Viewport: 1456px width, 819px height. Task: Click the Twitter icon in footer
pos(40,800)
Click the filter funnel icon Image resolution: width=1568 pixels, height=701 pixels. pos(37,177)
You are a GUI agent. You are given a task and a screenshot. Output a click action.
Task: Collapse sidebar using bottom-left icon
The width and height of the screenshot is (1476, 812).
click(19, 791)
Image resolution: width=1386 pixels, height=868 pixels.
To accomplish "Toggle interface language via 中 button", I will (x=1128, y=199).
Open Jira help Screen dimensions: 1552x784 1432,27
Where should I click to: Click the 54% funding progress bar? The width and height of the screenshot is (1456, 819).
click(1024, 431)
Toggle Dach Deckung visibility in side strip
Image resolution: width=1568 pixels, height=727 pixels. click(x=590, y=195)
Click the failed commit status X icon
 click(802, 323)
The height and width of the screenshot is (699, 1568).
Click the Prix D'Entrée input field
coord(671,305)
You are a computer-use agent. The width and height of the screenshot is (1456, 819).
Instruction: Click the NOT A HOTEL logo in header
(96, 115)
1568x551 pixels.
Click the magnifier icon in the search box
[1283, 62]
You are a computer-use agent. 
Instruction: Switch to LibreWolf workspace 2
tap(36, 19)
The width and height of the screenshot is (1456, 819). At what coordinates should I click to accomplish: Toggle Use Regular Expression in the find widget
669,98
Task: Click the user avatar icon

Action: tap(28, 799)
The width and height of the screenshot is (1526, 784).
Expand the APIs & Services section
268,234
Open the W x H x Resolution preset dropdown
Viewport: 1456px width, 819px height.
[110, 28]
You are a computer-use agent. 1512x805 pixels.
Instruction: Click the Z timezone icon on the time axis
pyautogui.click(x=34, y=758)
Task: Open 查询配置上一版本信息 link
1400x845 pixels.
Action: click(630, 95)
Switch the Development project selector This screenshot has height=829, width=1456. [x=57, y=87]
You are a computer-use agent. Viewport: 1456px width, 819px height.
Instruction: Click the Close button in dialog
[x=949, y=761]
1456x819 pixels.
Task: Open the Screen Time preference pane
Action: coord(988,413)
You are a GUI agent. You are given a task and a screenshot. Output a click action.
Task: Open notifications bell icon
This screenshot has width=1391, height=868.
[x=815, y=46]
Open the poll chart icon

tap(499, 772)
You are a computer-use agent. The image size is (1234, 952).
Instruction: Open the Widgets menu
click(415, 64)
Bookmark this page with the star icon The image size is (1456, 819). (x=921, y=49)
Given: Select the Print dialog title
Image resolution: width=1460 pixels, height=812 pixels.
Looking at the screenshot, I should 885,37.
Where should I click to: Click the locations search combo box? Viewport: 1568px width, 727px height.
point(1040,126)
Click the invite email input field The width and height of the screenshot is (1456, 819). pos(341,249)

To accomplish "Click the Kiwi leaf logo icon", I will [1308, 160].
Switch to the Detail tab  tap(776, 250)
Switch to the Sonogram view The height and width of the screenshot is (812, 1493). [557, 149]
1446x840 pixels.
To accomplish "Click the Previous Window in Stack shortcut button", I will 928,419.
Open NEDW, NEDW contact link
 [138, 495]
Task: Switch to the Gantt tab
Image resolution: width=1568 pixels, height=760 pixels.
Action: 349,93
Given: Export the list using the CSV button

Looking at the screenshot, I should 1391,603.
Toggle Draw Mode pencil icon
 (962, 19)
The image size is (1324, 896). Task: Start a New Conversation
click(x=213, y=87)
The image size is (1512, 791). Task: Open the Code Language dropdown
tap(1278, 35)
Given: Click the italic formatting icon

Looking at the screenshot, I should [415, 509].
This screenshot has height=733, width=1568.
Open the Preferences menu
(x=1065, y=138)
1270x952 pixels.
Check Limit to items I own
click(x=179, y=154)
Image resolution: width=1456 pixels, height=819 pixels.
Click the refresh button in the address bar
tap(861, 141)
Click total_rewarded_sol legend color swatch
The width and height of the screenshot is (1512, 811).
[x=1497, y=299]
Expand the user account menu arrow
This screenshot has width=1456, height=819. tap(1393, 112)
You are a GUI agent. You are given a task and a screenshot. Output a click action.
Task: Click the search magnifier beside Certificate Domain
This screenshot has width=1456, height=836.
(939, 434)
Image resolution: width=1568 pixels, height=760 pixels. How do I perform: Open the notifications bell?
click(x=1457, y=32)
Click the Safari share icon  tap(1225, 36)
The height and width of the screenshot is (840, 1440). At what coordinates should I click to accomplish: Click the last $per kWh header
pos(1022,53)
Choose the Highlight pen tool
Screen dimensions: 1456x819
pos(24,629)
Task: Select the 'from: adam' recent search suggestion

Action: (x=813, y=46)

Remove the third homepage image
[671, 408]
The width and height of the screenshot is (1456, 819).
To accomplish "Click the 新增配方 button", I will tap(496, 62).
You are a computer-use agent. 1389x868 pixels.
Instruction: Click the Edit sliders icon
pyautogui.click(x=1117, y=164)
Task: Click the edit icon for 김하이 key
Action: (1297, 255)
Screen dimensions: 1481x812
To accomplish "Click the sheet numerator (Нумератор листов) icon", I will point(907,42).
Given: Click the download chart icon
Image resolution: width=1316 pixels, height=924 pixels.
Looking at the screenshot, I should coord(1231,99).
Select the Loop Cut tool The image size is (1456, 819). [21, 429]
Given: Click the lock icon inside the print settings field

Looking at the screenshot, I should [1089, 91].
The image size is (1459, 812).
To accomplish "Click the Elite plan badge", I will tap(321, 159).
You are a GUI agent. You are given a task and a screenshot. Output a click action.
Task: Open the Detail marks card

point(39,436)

_What you are asked to do_
Only one stretch is wanted, so please give again exactly the lines from the start of the data through the line containing "Image resolution: width=1386", both ends included.

_Written answer_
Viewport: 1456px width, 819px height. Task: Click the Twitter icon in footer
pos(40,800)
Click the filter funnel icon Image resolution: width=1568 pixels, height=701 pixels. pos(37,177)
You are a GUI agent. You are given a task and a screenshot. Output a click action.
Task: Collapse sidebar using bottom-left icon
The width and height of the screenshot is (1476, 812).
click(19, 791)
Image resolution: width=1386 pixels, height=868 pixels.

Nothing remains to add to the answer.